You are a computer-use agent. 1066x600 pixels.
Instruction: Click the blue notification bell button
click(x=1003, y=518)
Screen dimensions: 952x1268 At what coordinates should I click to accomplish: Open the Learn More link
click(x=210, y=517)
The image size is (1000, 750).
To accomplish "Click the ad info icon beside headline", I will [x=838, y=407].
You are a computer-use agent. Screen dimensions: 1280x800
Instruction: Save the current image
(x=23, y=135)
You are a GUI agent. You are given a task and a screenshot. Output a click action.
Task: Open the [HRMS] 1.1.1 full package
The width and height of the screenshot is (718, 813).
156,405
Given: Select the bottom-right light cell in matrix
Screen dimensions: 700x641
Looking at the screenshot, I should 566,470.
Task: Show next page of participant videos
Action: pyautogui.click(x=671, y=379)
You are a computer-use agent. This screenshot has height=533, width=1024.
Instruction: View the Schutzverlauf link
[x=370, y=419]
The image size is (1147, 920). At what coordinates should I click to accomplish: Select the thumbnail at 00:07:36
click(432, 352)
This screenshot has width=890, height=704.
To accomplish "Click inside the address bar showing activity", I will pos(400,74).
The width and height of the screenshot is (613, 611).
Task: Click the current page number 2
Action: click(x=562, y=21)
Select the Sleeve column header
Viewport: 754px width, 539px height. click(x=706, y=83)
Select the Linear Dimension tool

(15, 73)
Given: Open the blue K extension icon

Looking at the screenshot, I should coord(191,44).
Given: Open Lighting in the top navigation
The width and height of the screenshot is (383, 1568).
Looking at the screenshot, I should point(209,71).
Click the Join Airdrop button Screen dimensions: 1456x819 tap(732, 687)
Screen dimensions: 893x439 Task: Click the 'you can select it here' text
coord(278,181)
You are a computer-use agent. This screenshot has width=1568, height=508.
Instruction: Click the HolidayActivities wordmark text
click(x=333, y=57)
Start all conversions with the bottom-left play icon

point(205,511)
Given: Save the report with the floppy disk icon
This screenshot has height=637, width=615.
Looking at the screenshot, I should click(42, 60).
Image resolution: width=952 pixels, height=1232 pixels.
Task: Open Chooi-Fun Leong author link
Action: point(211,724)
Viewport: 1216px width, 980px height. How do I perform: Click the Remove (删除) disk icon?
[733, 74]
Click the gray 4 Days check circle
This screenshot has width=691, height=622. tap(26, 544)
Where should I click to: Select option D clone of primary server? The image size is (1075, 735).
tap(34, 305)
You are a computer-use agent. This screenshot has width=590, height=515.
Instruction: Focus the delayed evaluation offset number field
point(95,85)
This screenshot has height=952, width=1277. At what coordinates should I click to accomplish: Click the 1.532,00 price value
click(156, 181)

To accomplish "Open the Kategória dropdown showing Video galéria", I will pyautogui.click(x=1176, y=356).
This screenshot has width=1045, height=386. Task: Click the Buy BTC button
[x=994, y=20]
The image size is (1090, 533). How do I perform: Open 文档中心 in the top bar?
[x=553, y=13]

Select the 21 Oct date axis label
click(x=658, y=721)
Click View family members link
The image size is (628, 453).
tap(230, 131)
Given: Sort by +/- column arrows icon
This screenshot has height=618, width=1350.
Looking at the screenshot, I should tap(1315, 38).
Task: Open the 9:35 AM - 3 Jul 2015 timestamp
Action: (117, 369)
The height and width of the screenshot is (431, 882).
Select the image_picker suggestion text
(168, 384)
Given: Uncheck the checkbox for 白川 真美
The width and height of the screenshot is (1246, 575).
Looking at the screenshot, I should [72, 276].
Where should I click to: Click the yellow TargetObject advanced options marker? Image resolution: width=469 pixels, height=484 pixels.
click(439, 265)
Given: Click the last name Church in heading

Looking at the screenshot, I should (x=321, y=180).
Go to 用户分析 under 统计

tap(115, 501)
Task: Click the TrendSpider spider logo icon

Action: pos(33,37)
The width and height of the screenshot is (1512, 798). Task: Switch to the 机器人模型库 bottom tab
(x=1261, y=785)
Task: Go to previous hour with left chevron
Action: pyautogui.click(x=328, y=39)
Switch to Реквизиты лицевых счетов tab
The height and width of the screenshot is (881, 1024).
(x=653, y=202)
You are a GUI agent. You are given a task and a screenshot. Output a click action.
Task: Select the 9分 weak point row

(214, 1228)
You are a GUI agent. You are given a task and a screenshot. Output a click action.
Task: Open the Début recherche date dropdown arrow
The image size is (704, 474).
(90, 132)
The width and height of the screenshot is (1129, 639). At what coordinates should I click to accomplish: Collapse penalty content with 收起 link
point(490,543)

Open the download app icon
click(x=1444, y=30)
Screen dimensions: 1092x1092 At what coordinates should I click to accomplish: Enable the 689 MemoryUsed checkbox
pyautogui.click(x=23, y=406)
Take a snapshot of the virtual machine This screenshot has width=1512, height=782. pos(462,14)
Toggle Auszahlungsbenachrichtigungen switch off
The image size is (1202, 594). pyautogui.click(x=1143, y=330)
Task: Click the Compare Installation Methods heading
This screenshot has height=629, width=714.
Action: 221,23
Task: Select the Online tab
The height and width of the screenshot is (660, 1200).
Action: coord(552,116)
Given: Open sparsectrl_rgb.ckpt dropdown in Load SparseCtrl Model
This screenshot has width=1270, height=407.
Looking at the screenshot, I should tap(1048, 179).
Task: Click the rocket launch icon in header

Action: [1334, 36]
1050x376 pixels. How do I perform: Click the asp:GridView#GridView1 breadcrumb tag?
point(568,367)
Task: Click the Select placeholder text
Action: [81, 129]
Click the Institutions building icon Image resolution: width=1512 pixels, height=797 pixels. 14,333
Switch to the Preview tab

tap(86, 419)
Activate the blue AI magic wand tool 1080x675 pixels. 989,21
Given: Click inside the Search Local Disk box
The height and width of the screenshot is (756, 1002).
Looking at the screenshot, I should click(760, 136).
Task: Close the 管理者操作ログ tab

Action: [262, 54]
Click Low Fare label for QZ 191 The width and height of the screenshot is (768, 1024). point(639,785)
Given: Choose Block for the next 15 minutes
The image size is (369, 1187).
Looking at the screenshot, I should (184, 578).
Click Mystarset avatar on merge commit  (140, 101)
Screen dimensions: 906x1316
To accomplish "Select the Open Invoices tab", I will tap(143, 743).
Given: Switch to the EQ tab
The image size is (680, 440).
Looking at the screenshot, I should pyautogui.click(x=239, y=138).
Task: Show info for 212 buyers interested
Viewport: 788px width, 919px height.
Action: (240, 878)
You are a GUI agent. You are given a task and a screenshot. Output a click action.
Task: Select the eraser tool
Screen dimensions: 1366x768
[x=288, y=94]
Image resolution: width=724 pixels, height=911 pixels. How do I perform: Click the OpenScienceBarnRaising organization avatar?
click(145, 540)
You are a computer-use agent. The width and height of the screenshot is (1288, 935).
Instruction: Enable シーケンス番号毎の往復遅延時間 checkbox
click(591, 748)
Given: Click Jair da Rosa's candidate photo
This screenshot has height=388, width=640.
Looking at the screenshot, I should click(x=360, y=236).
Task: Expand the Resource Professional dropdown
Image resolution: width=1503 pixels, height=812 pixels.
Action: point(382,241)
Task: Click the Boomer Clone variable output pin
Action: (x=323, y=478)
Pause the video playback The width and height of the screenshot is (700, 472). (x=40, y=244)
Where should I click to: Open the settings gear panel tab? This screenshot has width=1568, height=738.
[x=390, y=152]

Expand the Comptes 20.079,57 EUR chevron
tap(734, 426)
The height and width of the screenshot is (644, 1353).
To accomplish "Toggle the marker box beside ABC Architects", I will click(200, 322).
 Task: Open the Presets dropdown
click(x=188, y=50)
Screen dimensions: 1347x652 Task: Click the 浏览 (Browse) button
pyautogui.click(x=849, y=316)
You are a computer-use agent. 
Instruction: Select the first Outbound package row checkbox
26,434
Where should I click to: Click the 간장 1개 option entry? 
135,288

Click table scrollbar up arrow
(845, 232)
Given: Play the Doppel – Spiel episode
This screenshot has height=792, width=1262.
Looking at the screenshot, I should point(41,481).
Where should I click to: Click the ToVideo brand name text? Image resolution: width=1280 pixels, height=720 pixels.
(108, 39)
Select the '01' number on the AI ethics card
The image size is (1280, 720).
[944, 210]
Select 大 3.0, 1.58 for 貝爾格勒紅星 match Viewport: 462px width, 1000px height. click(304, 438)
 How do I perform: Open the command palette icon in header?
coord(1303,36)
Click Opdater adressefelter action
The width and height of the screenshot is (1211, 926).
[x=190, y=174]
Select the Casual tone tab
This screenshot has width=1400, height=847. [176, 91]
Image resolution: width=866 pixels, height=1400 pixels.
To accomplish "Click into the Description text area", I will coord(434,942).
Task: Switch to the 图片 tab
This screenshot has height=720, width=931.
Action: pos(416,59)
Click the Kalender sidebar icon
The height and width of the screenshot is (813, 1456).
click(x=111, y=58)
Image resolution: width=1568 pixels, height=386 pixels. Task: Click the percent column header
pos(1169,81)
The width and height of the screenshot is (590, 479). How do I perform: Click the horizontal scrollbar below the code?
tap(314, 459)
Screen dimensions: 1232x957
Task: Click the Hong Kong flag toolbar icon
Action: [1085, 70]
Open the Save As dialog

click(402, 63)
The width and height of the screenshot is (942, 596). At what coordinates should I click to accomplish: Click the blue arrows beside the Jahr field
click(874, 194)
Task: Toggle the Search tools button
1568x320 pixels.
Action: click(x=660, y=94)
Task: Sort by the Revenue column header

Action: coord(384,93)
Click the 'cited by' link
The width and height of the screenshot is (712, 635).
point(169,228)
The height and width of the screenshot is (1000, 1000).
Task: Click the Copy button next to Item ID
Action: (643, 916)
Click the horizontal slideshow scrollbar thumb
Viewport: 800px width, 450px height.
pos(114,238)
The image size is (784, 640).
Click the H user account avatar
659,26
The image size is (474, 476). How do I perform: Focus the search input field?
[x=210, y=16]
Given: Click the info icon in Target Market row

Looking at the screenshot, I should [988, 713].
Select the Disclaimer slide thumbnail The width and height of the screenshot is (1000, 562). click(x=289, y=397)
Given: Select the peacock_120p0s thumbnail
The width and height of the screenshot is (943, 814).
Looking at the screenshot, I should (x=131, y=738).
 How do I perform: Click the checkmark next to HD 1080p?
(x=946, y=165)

☆ ☆ ☆

Search the material above for "computer". Copy each line that has it.

You are a computer-use agent. 1066x600 pixels.
You are a computer-use agent. Screen dimensions: 1280x800
You are a computer-use agent. This screenshot has height=533, width=1024.
You are a computer-use agent. This screenshot has width=1568, height=508.
You are a computer-use agent. This screenshot has width=590, height=515.
You are a computer-use agent. The width and height of the screenshot is (1288, 935).
You are a computer-use agent. 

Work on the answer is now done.